There's not precisely an Adam and Eve story in Middle Earth that we know of, but there is the fall of Melkor which brings evil into the world, and both the Elves and Men are clearly fallen beings who can be turned to evil and are frequently subject to temptations to pride, greed, wrath, etc.
The high Numenorians were higher in part because they were closer to the angelic Valar. They lived within sight of the blessed lands. And their descendants have diminished in part because since the fall of Numenor, which was a Fall in the Christian sense because it was effectively a rebellion against God's order, the later generations are living further and further from the memory of seeing and living near the Blessed Lands.
So in some sense, the age of Lord of the Rings is the most fallen period -- at least, the longest since anyone could remember the time before the Fall. (It's more complicated than this, even, because clearly the men before the war against Melkor were even then fallen, but there's some sense in which the era of Numenor was less fallen that the times before and after, even though it was not an Edenic time.)
But this is not a one-way diminishment. While there's no real talk of it in LotR, I think in Tolkien's mind there was still the clear expectation that at some point the world would be redeemed, and so it would at some point become less fallen through being in closer contact with the Redeemer.
In some sense, we're seeing a diminished world in LotR because we're seeing that low point between when humans were still in touch with the angelic world of the Valar, and the point when Iluvitar's plan comes to its full fruition in a way which even the Valar to not understand and cannot predict.
In the particular time of LotR, however, there is a similarity of the view of Hesiod: People are less virtuous (further from the Blessed Realm). They are shorter lived, less heroic, suffer more just to get by, and do not do the great deeds of before. They are more in the power of the world, rather than having power over it.
It's key to note: none of this really has to do with technological progress one way or the other. The age in which Frodo lives is not higher technology than the era 3000 years before when Elendil and Gil-galad fought Sauron (or the ages long before that when Elves and Men fought Melkor.) Nor was that past age higher in technology. The ages of Middle Earth, like the ages of Hesiod, are not really defined by technological progress (an alien concept to him) but rather by heroism and by the degree to which people were in connection with the divine powers and the degree to which people were in tune with the world rather than subject to its ravages.

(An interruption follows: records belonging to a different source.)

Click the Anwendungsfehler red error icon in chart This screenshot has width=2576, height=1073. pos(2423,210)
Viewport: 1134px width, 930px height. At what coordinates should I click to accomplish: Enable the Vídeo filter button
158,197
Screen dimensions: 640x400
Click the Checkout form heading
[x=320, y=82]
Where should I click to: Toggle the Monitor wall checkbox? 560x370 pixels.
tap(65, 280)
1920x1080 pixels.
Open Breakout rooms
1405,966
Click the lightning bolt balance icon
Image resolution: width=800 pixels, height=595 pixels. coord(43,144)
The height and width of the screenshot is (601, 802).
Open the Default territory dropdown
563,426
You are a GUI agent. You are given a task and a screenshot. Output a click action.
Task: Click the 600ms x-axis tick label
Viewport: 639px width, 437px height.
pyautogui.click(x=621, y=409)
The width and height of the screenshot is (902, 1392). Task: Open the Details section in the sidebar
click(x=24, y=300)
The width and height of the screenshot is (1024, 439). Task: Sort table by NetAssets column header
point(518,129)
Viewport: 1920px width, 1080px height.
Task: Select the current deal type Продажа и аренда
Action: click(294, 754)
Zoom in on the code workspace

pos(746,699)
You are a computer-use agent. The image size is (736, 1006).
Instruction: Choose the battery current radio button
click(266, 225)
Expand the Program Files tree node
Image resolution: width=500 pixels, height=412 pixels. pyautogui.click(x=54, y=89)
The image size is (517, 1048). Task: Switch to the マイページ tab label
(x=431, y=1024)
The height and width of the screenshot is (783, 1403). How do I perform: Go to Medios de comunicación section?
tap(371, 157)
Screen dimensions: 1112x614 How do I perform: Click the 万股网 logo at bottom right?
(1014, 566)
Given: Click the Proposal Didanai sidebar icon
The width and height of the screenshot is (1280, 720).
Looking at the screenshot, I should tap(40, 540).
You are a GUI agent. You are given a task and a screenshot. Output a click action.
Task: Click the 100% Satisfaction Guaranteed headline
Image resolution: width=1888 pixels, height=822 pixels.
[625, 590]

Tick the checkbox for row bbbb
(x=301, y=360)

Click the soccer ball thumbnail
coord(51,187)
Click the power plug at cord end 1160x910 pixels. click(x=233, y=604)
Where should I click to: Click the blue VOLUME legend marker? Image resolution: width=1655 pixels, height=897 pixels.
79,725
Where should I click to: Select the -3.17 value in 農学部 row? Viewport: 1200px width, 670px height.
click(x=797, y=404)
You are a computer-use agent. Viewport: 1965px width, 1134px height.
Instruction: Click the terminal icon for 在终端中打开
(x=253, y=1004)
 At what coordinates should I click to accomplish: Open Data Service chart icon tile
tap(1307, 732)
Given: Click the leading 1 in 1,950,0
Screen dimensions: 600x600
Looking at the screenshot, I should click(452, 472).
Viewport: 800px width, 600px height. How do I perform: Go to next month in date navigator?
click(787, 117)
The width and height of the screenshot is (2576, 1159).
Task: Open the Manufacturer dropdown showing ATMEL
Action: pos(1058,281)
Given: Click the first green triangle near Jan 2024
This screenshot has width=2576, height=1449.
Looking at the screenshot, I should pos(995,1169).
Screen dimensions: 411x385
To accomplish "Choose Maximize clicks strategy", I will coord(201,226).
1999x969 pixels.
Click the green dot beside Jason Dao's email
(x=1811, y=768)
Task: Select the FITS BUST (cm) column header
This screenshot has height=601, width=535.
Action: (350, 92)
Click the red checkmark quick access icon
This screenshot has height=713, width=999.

This is why the pre-history of LotR is so little like how we ourselves think about pre-history. (Side note: I'd love to have some idea how Tolkien thought about pre-history in our own world.) When the Hobbits encounter the barrows in which warriors and rulers were buried 1600 years before, they are not seeing the relics of "less advanced" civilization. Indeed, they are in some ways seeing the relics of a more advanced civilization, but a civilization more advanced on a different axis than technology.